While sitting behind the wheel, I began to feel a heart-heaviness for bringing my mom on this financially disappointing book tour. I had walked away from my cushy job because I wanted to become a full-time writer and support myself with my hands. But I was broke, cold and feeling about as relevant as a busted tire discarded on the shoulder of the highway. And I still had about 1,073 miles to go before pulling up to my garage in L.A.
Finally, our Swift truck turned off on an exit, and Lola and I were left to fend for ourselves on the slick stretch of road. As I took my time maneuvering the Beckyville Bookmobile, I was reminded that I had taken an unconventional route, and I had to prepare my life for unconventional results. We had faced slippery asphalt and road closures along the way, and yet, we were still driving.
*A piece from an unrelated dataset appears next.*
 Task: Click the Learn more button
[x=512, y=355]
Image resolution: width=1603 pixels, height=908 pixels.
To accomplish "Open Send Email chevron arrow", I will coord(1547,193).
After about an hour of white-knuckling it, I pulled off at a rest stop so we could stretch our legs and gas up. When I powered up my iPad to check my email, I noticed a message from an unfamiliar sender. After reading the note a few times, the enormity of the message hit me. A well-respected university had selected my book Escape from Beckyville to be taught in its course on Blackness and Culture. I hadn’t solicited the school and couldn’t figure out how they learned of my work. Yet, my little book about the ways in which black women are marginalized in a future society would be taught to college kids at a leading university in the spring.
I can’t say that my fears and anxiety about money thawed at that realization, but my hopes surged. All I wanted at the outset of this journey was a sign that I was on the right path, that writing the book and taking my show on the road wasn’t a zany quest. I had glimpses of success along the way, but inclusion in the university’s curriculum was validation of my dreams.
On the horizon, a yellow sign welcomed us to the Land of Enchantment. As we crossed the New Mexico border, the sun struggled to penetrate the clouds. The hazy orb was too feeble to melt the ice on my windshield, but it was a constant guide, leading us down the highway, illuminating our chilly trek home.